* [Data for review]:
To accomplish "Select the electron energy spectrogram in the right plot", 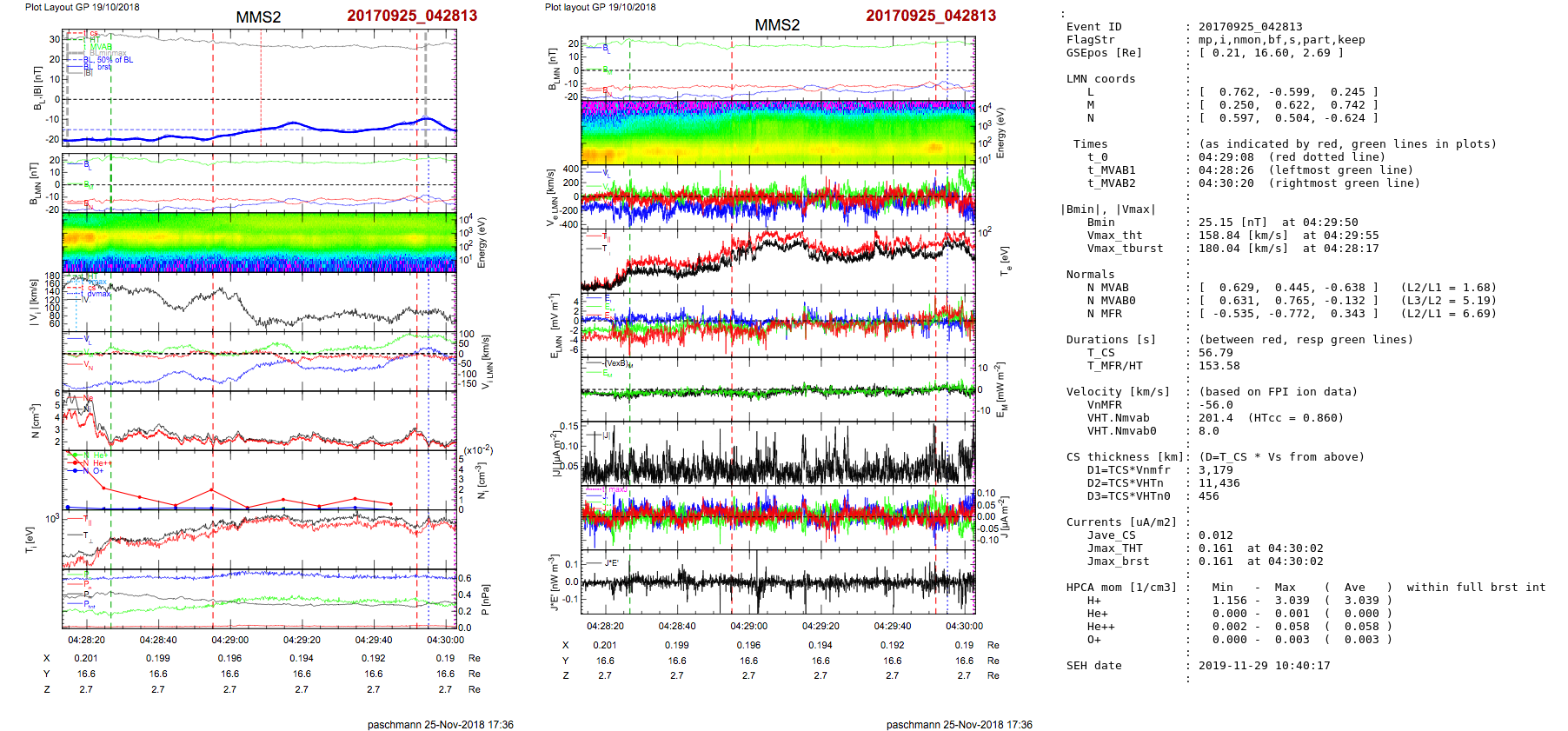I will click(x=778, y=132).
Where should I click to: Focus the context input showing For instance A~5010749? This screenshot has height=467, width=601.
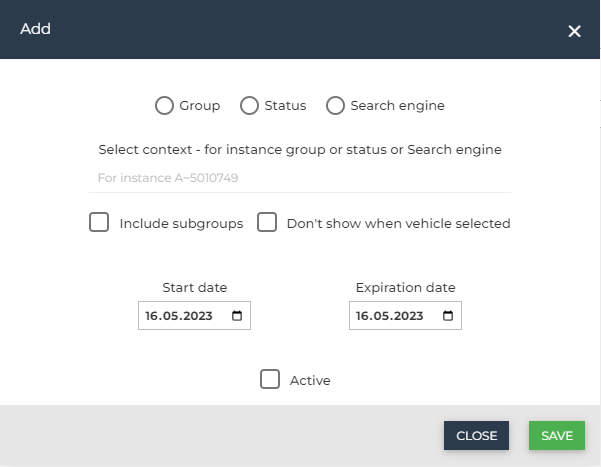[x=300, y=178]
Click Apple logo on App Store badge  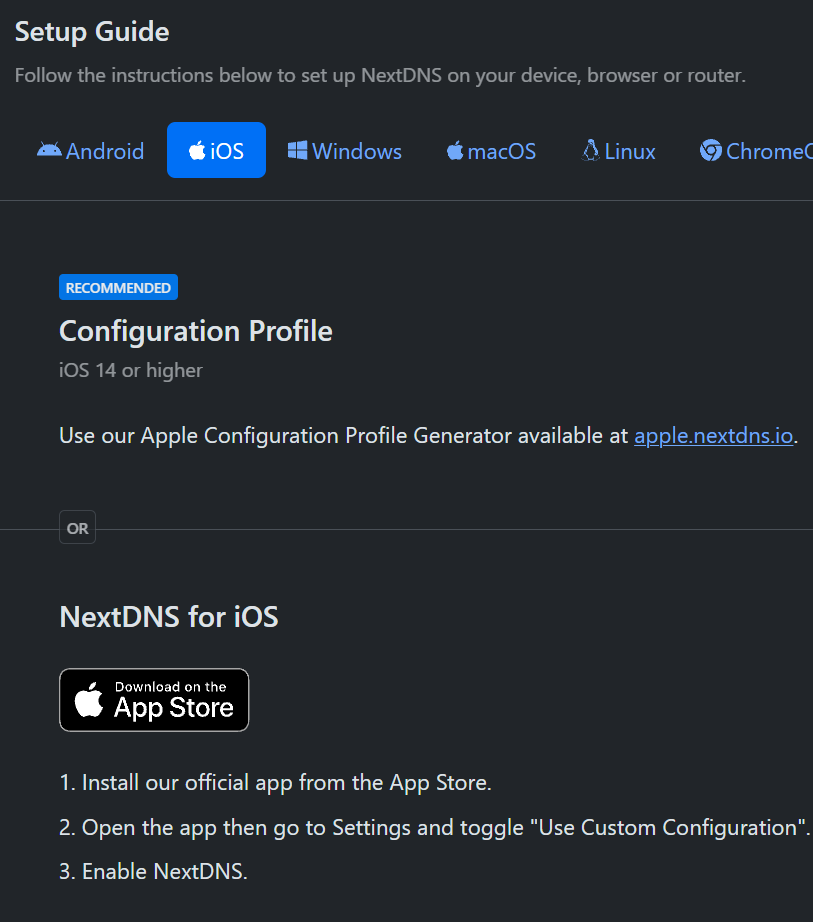(90, 700)
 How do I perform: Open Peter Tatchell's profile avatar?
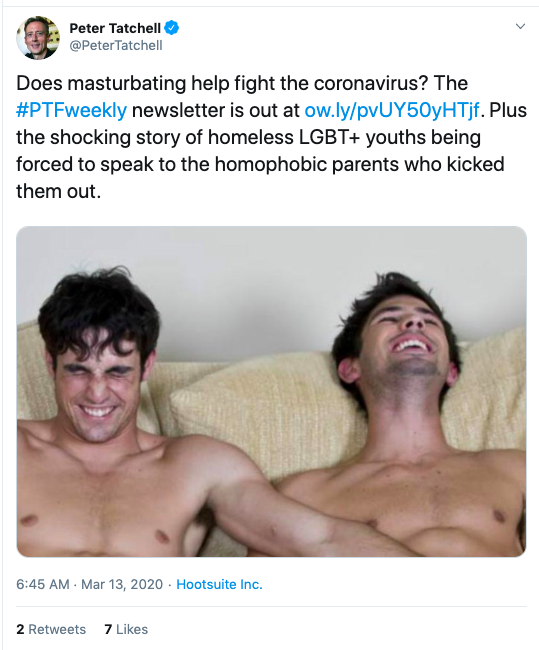click(38, 38)
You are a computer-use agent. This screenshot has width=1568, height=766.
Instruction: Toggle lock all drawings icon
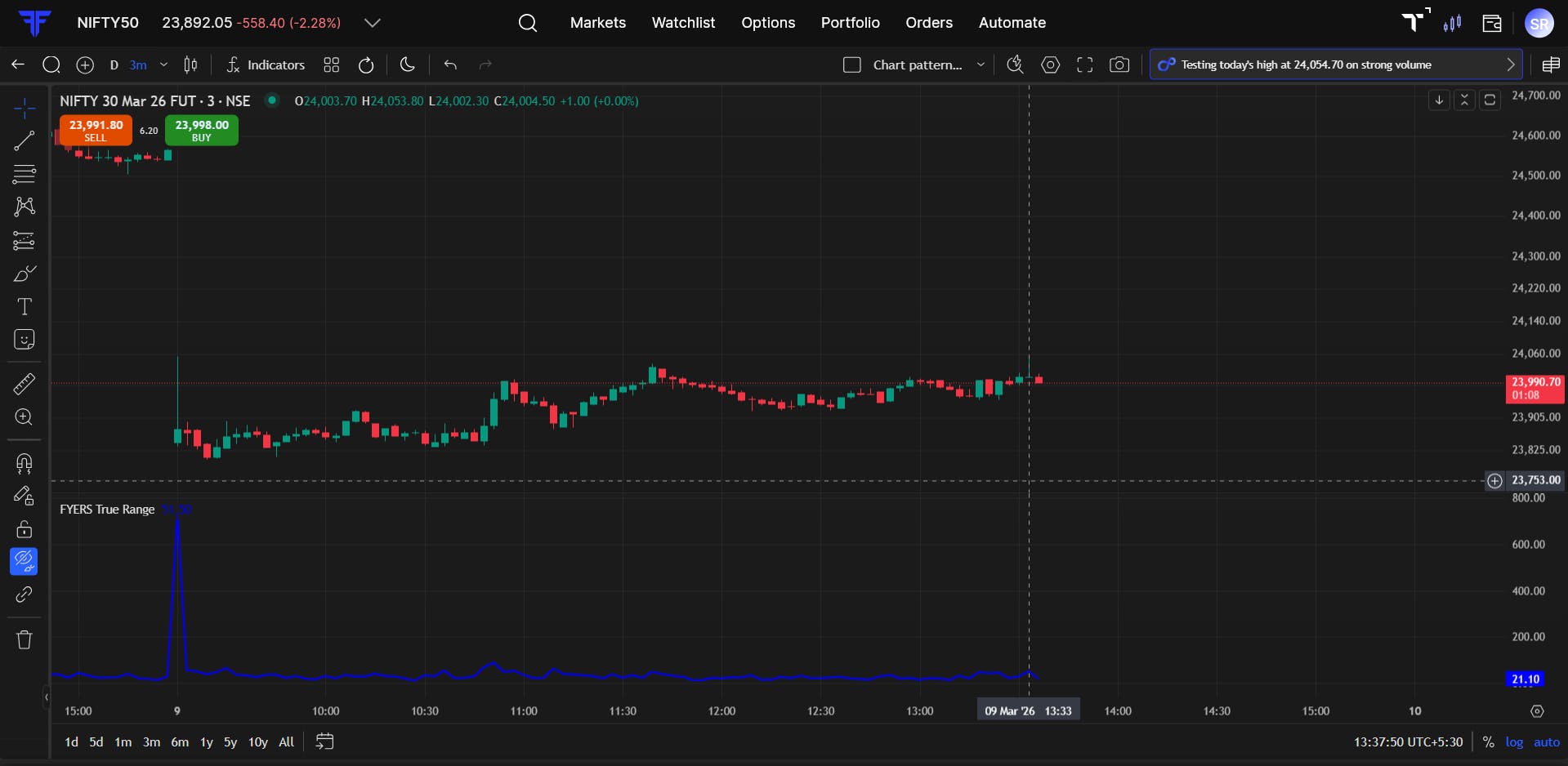25,529
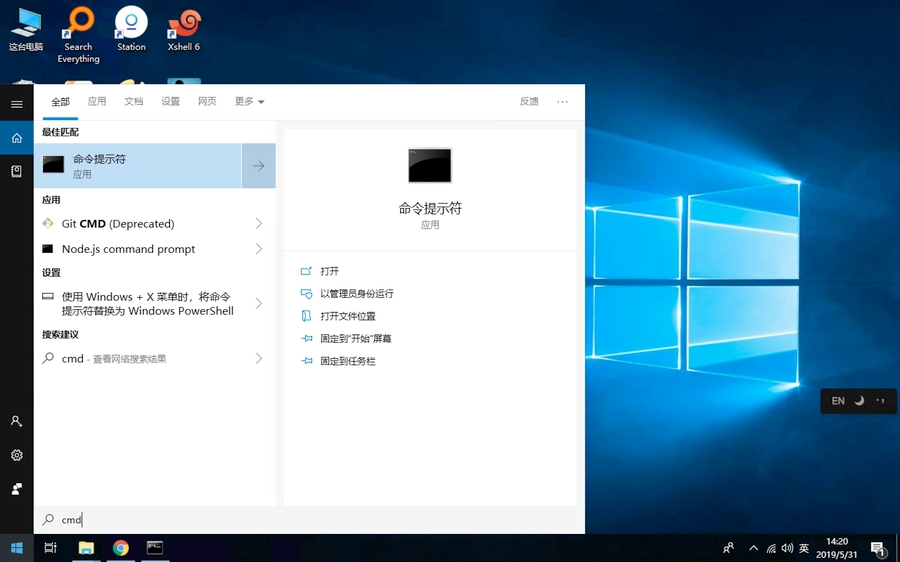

* [Directions for this task]:
Each line from the one containing "How do I perform: Open" through the last line of the data should be written out exactly. Skip the pictures, and add no other lines.

* [Exercise answer]:
 How do I perform: Open Peter Tatchell's profile avatar?
click(38, 38)
You are a computer-use agent. This screenshot has width=1568, height=766.
Instruction: Toggle lock all drawings icon
25,529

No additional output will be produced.